Speaking on behalf of the gender equality and child welfare minister Emma Kantema, the ministry’s deputy minister Linda Mbwale highlighted the importance of gender responsiveness and its role in reducing the inequalities that are caused by natural disasters.

According to her, the country’s policies, programmes and investments need to deliberately address the differentiated needs, vulnerabilities and capacities of women, men, girls and boys.

“When disaster strikes, existing inequalities are magnified. Women, who constitute the majority of subsistence farmers and informal traders, often lack access to land, credit and climate information. During droughts, their unpaid care work increases exponentially,” said Mbwale.

Statistics from the gender ministry indicate that 38% of young women are not in education, employment, or training, compared to 29% of young men.

“In times of economic shocks, women are the first to lose income and the last to recover.

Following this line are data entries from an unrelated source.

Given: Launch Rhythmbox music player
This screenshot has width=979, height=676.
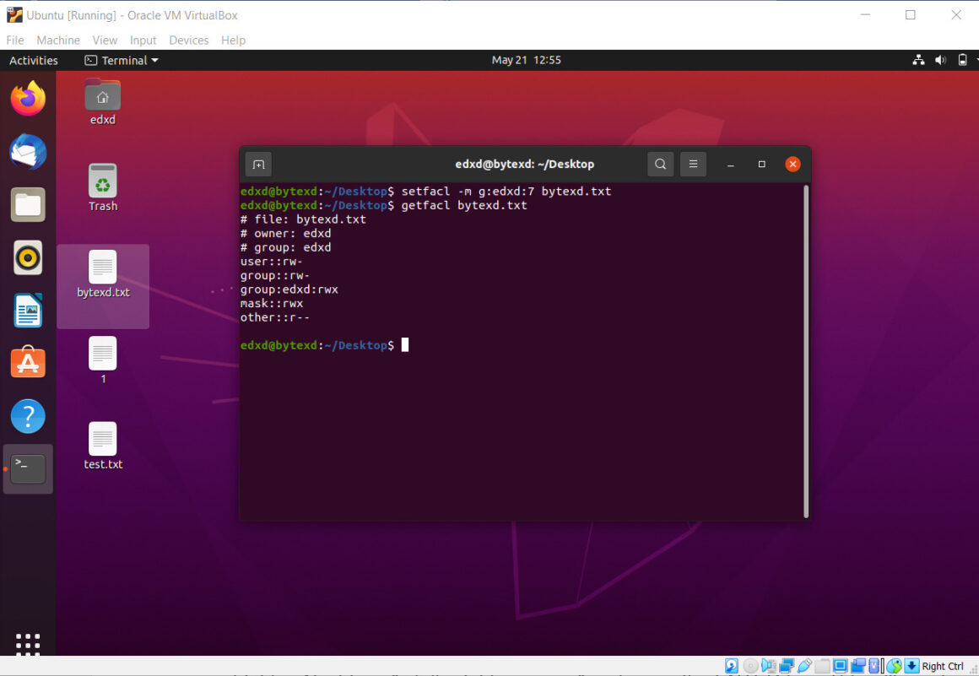Looking at the screenshot, I should click(28, 257).
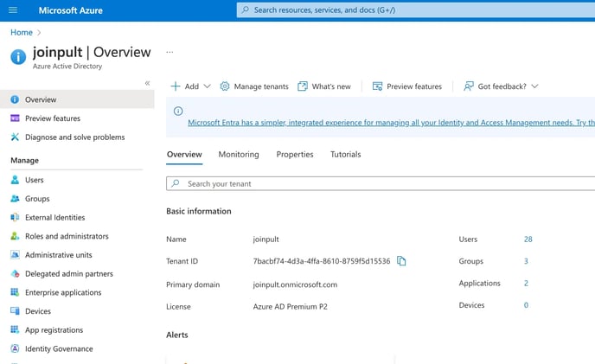Viewport: 595px width, 364px height.
Task: Click the Manage tenants gear icon
Action: click(225, 86)
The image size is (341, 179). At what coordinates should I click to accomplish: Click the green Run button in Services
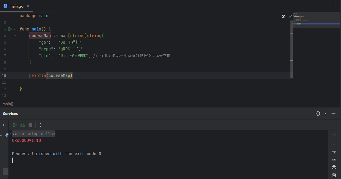point(15,125)
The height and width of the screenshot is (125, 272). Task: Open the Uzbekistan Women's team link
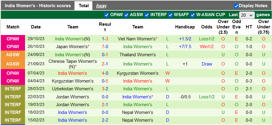coord(73,89)
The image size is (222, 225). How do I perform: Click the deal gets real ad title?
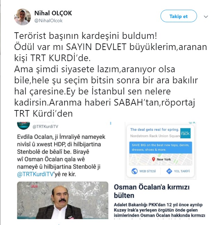click(155, 130)
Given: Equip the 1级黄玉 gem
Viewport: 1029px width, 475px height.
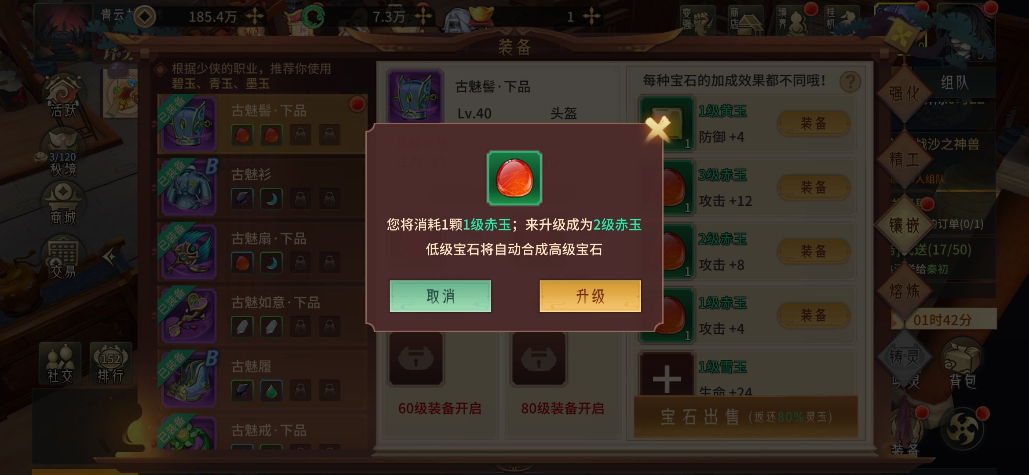Looking at the screenshot, I should [814, 124].
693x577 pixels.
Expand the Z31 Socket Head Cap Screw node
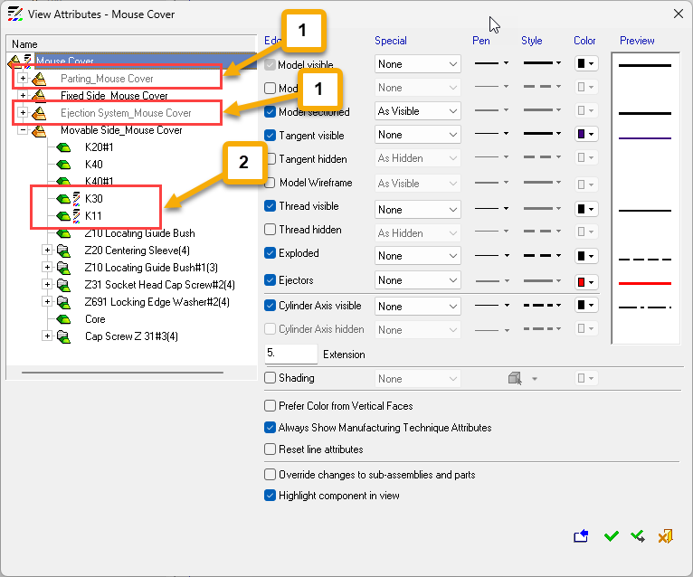(47, 285)
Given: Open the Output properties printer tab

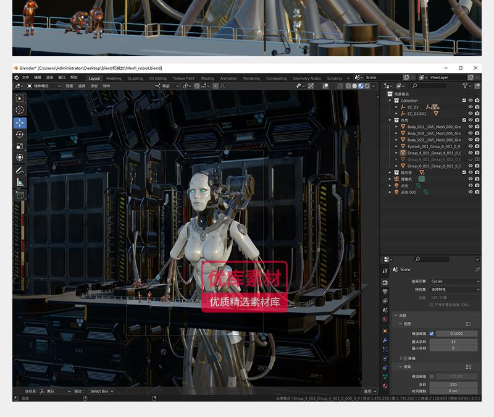Looking at the screenshot, I should [x=385, y=291].
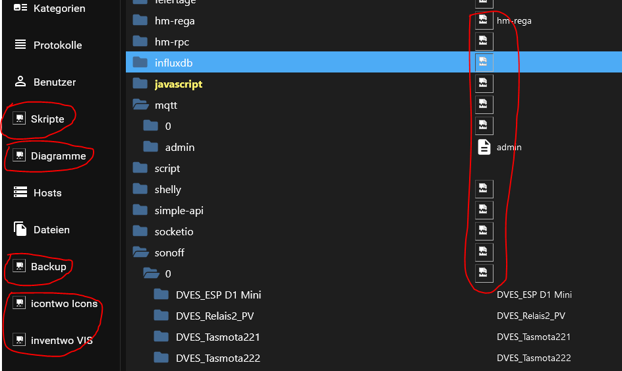The height and width of the screenshot is (371, 622).
Task: Open the inventwo VIS sidebar entry
Action: pos(61,341)
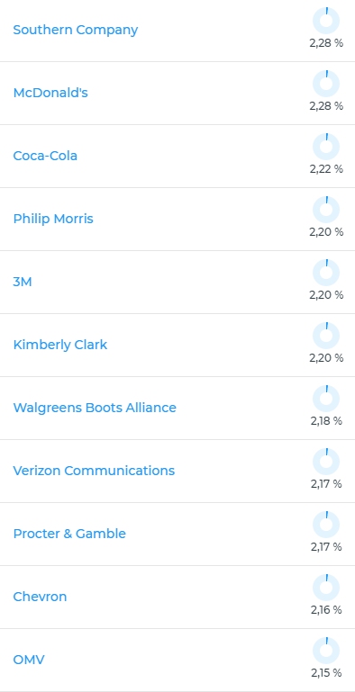The height and width of the screenshot is (692, 355).
Task: Select Walgreens Boots Alliance
Action: click(x=95, y=408)
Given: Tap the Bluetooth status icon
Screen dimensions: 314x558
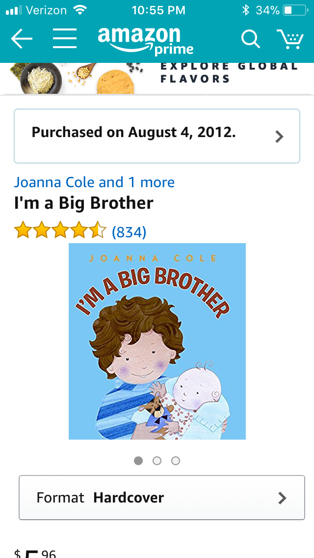Looking at the screenshot, I should [245, 10].
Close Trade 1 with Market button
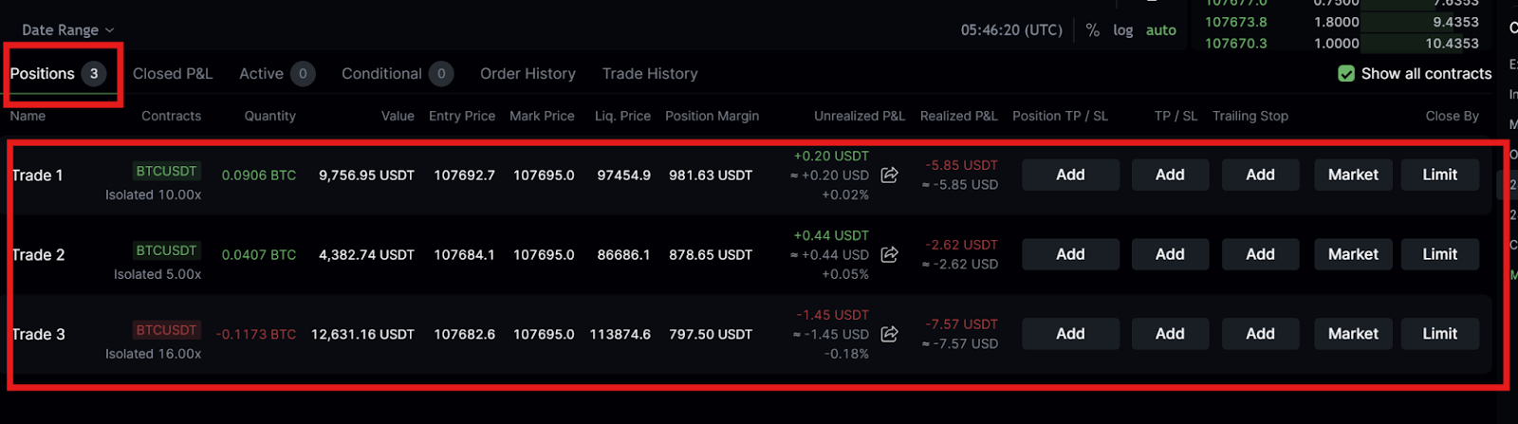This screenshot has width=1518, height=424. tap(1353, 175)
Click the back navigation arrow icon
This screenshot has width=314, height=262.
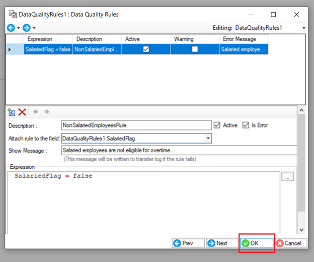point(11,27)
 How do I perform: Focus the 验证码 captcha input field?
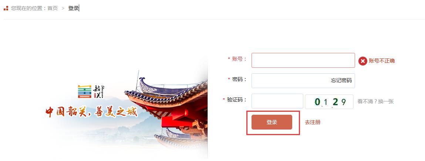point(277,101)
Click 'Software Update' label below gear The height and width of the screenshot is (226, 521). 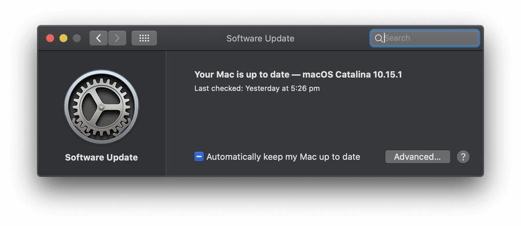point(101,158)
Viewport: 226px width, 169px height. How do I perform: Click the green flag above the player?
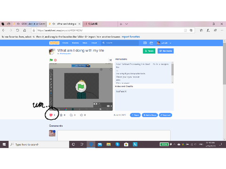[51, 60]
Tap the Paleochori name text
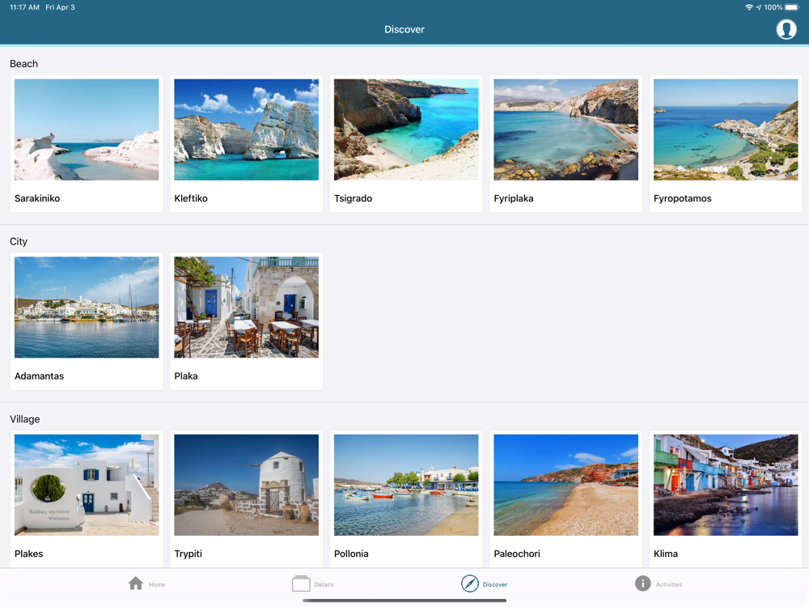The width and height of the screenshot is (809, 607). point(517,554)
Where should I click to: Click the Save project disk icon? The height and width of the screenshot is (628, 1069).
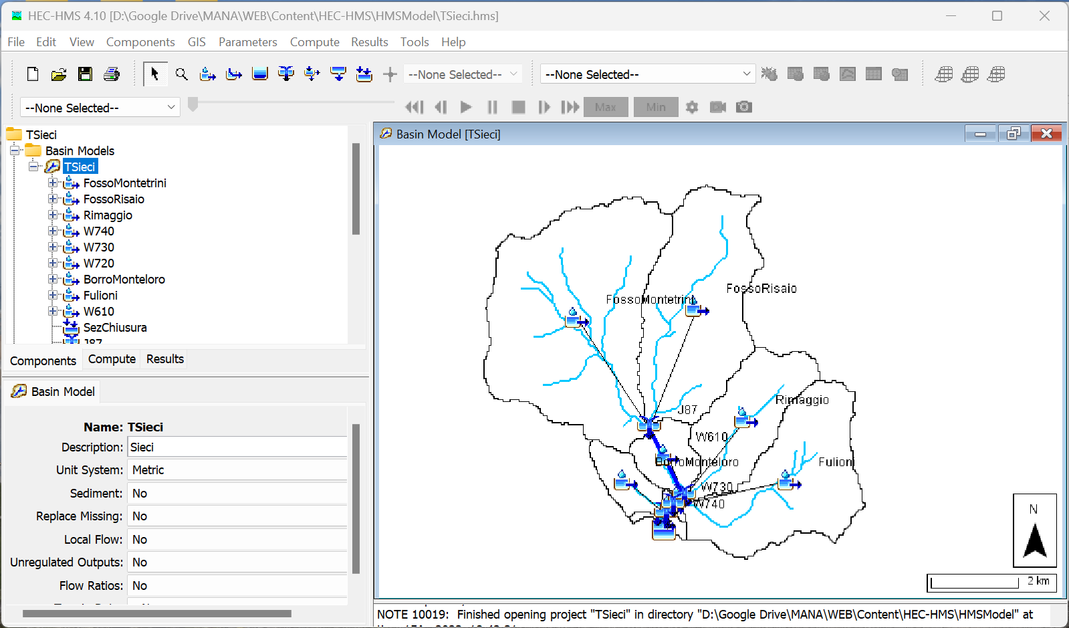[x=85, y=74]
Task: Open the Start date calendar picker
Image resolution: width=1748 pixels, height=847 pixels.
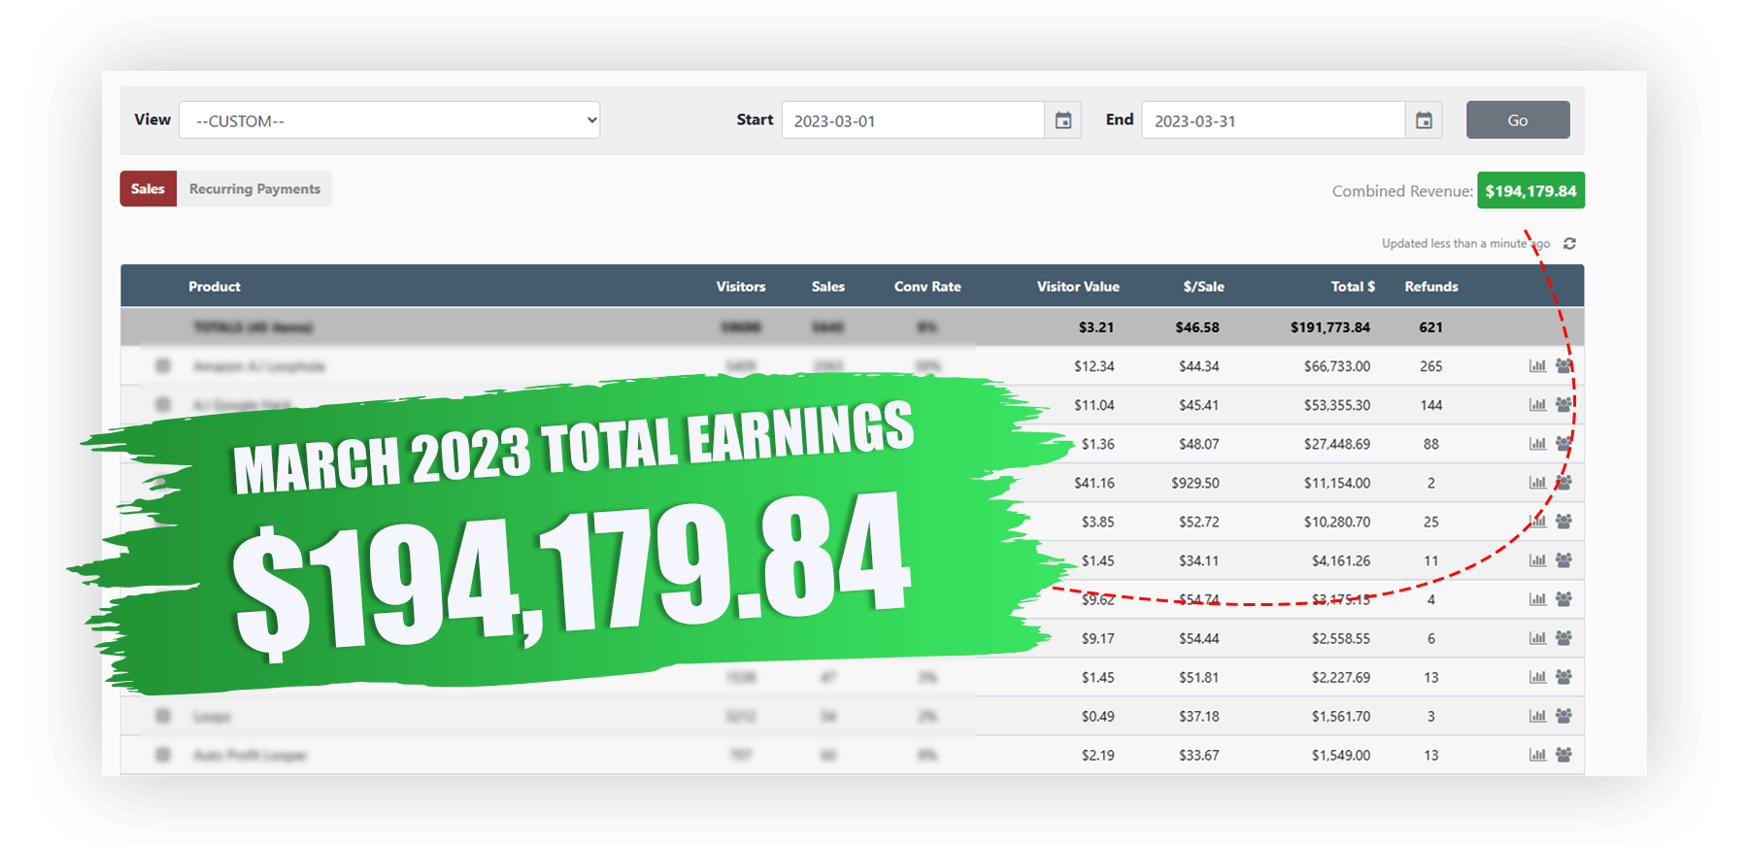Action: (1063, 120)
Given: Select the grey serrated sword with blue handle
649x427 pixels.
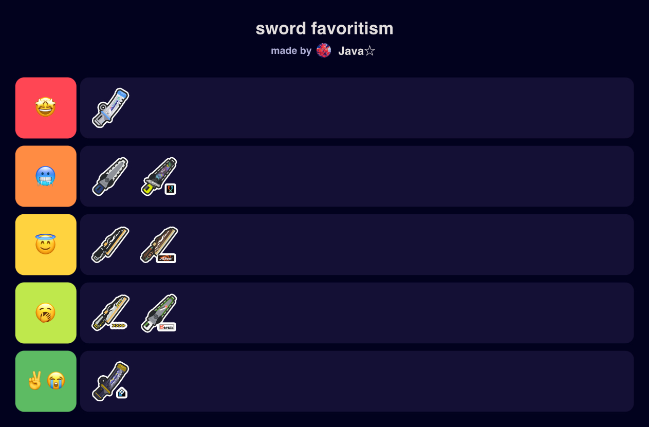Looking at the screenshot, I should tap(110, 176).
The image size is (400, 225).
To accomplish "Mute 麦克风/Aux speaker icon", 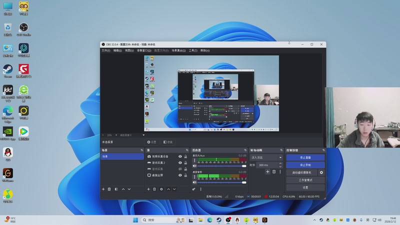I will tap(195, 166).
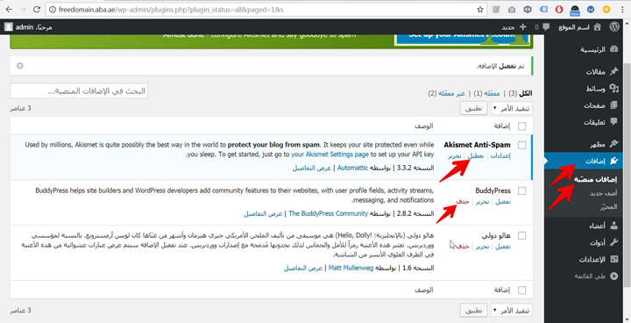This screenshot has height=323, width=631.
Task: Check the Akismet Anti-Spam checkbox
Action: point(522,145)
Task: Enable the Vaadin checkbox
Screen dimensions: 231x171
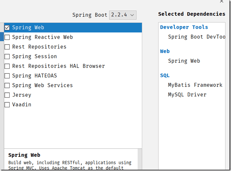Action: (7, 105)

Yet, paradoxically, women are also our greatest untapped resource in building resilience, as knowledge holders, community mobilisers, and agents of change,” she said.

Health and social services minister, Esperance Luvindao said that it is essential for a strong, resilient health system to be built during climate change. This, she said, will withstand shocks that are brought by natural disasters.

“Firstly, we need ‘climate-smart’ healthcare. We must build clinics and hospitals that are resilient to floods and extreme heat.”

“We need to decarbonise our health supply chains. A hospital that loses power during a storm or cannot function during a drought is a failed asset,” said Luvindao.

She also emphasised the need for sustained and innovative financing as well as cross-sectoral integration.